_Directions_: Repeat exactly the line that contains "This screenshot has height=665, width=802." and every line after it, down to the last line of the entries below. Do not include pictures.

[Task data Boundary: Start]

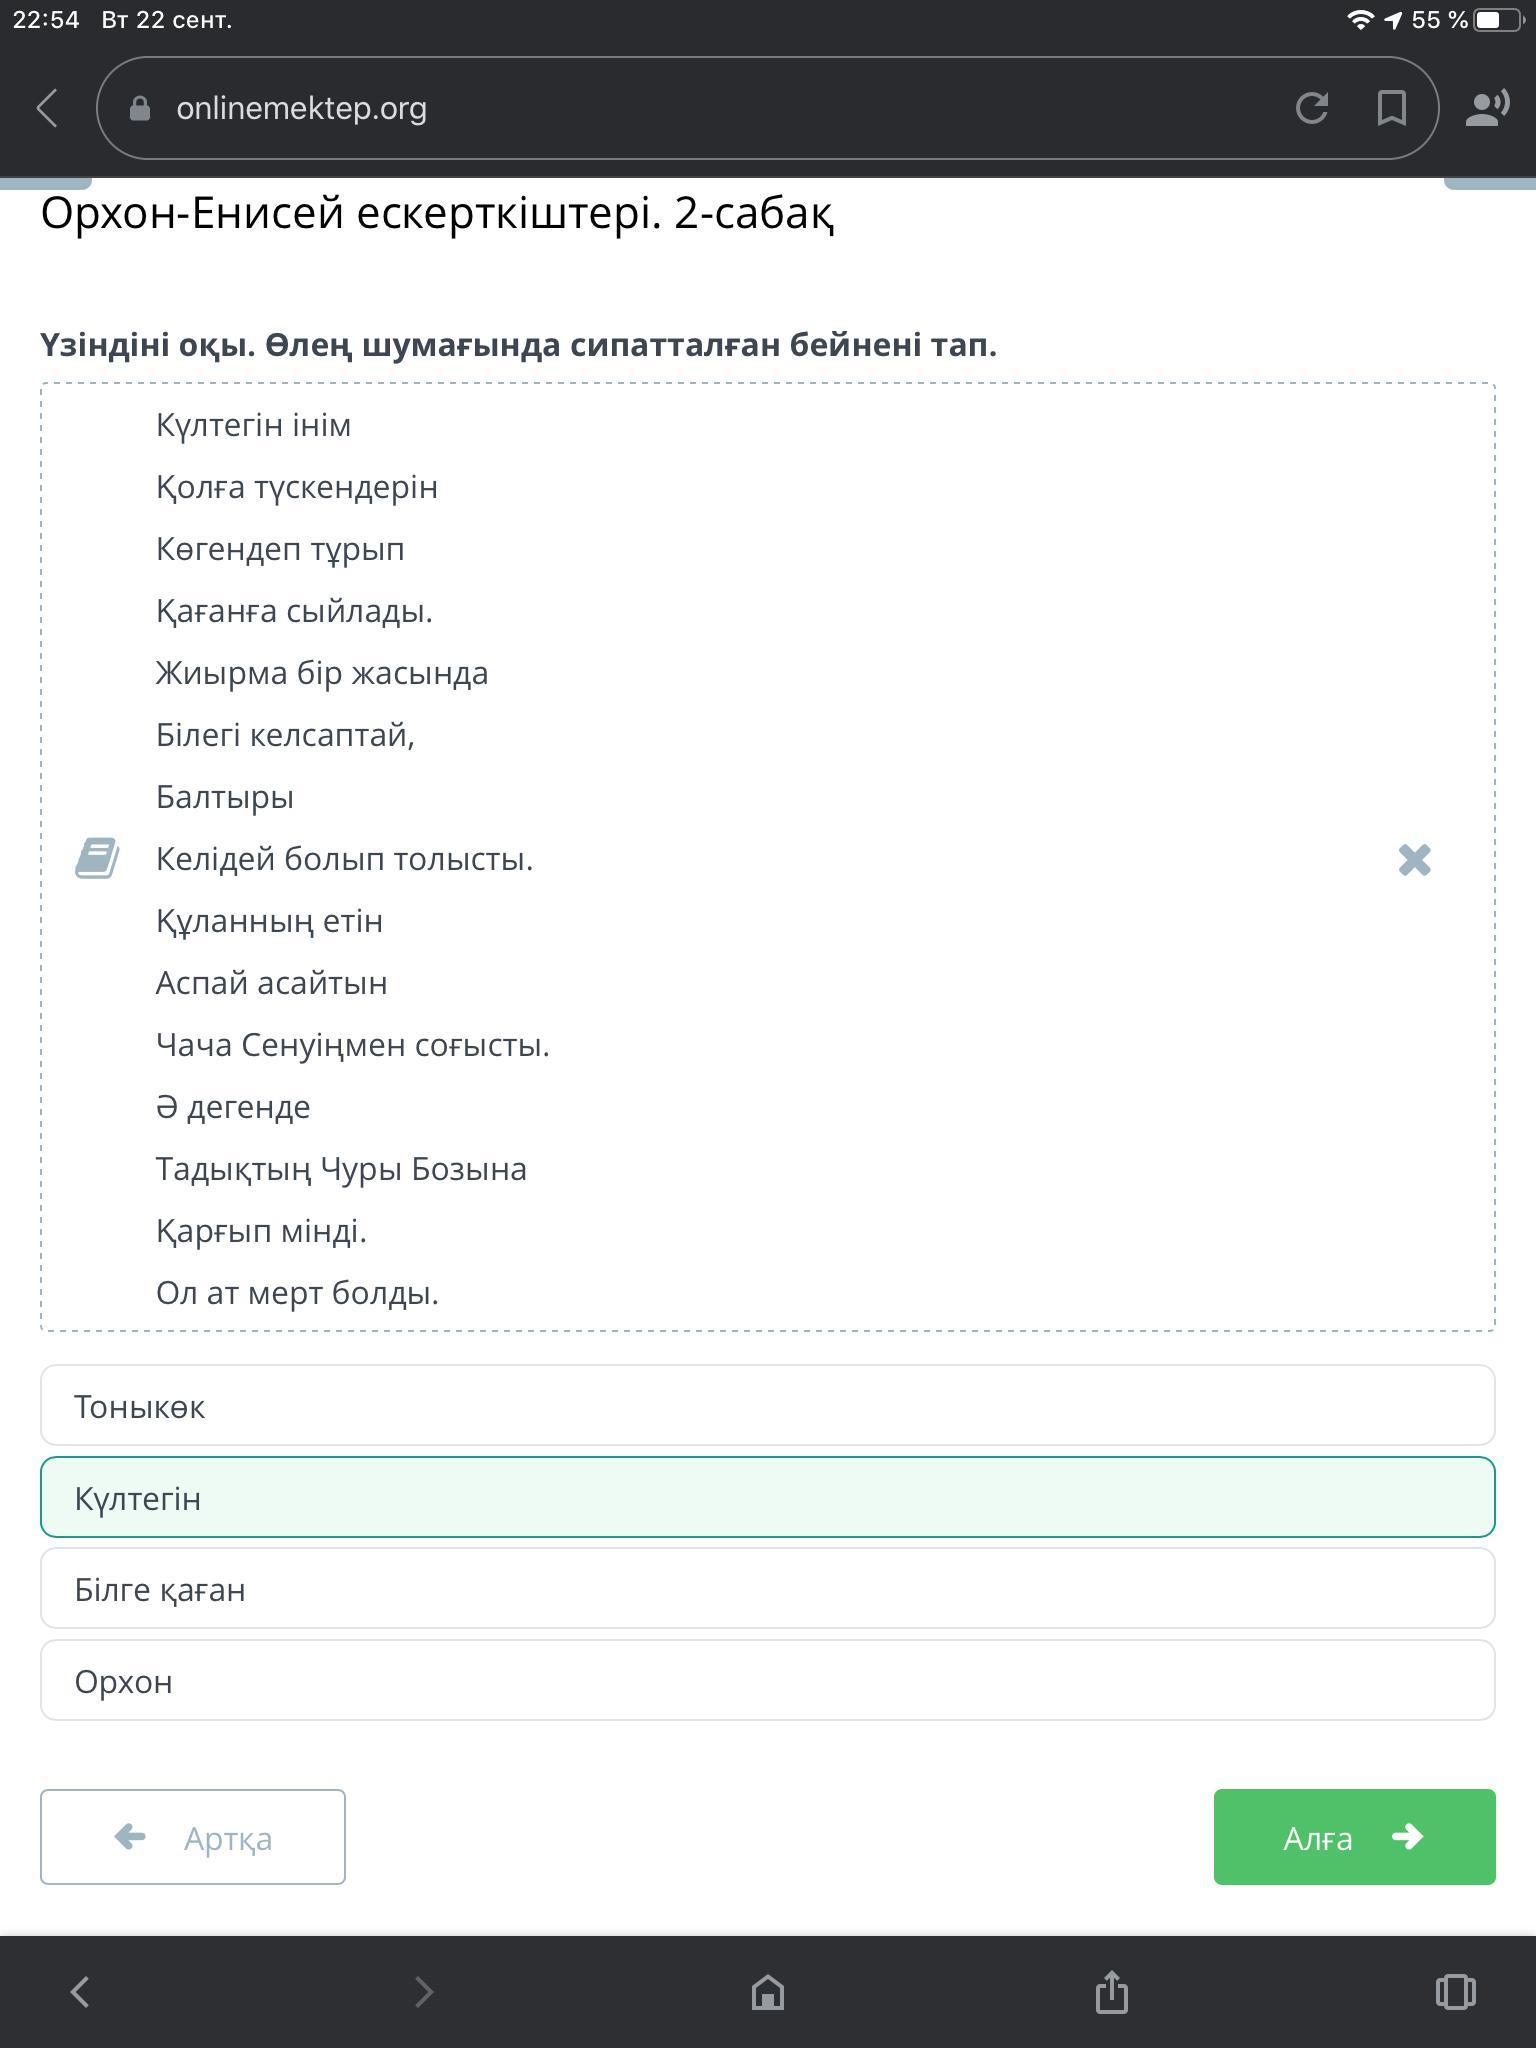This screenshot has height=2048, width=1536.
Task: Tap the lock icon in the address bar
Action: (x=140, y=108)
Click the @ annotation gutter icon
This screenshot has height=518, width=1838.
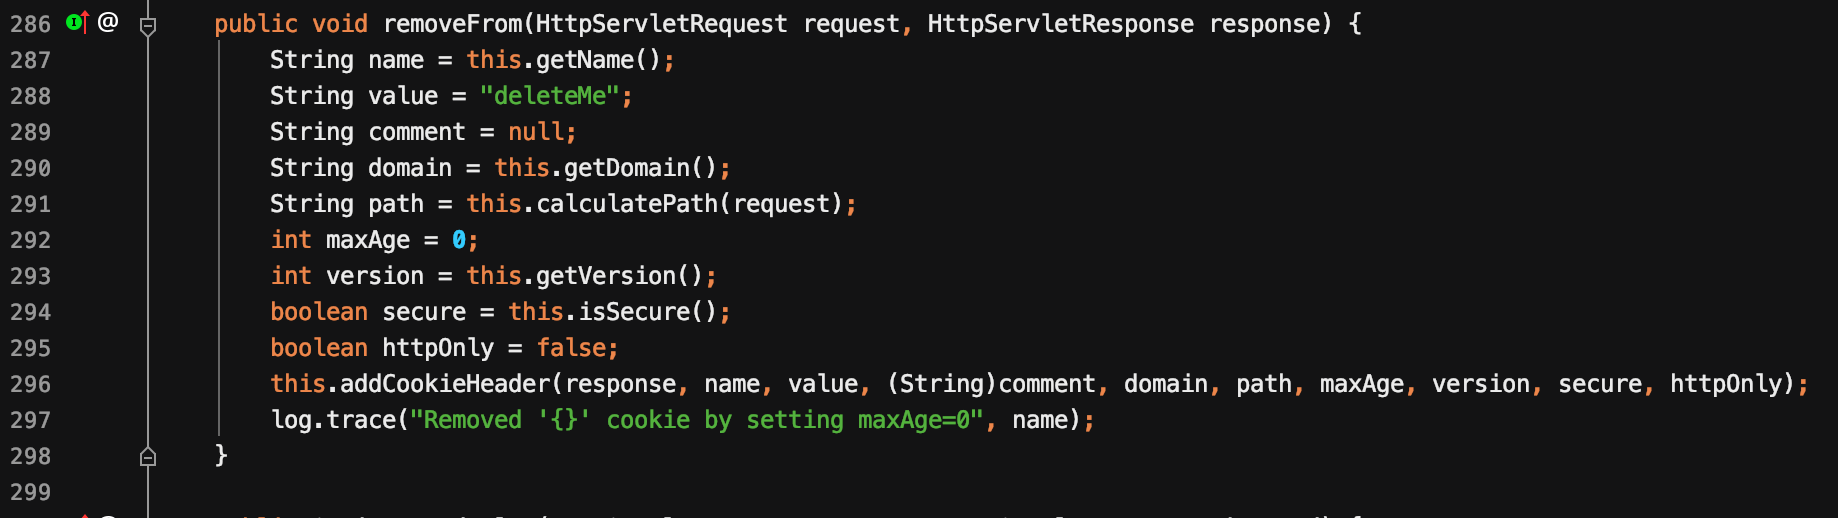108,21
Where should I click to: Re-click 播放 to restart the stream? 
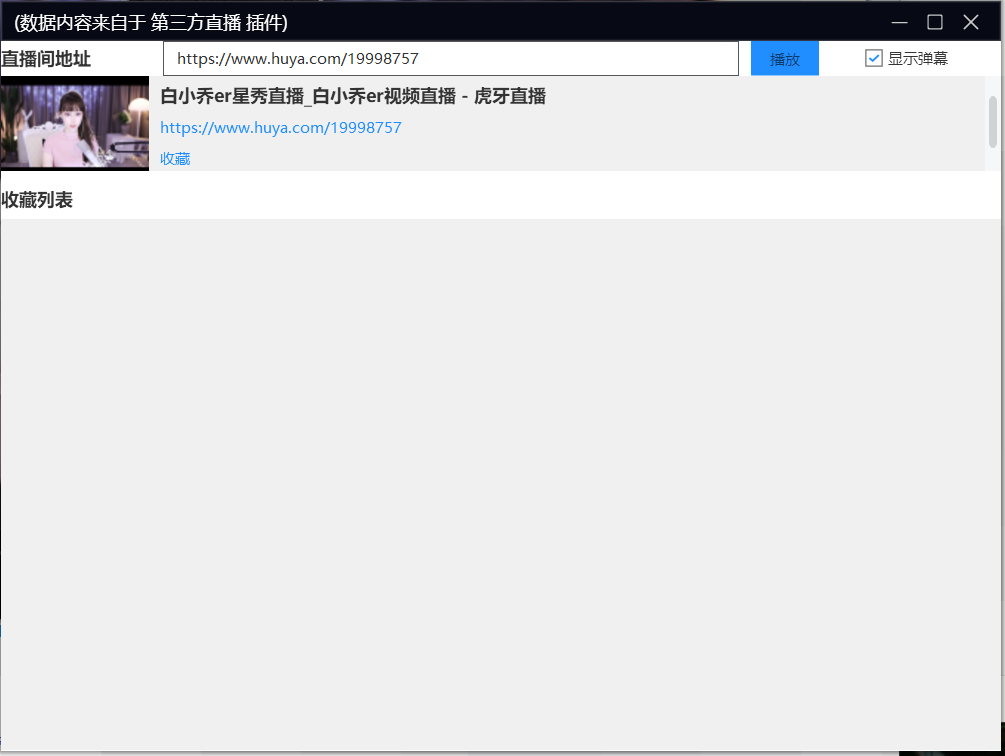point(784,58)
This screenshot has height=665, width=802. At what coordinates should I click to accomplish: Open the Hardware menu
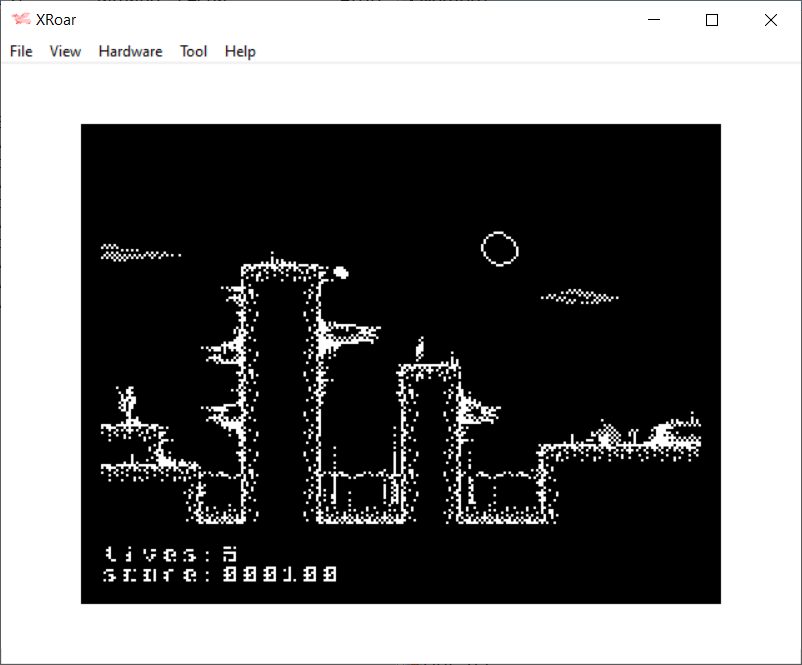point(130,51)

[Task data Boundary: End]

_Problem solution_:
This screenshot has height=665, width=802. At what coordinates should I click to accomplish: Open the Hardware menu
point(130,51)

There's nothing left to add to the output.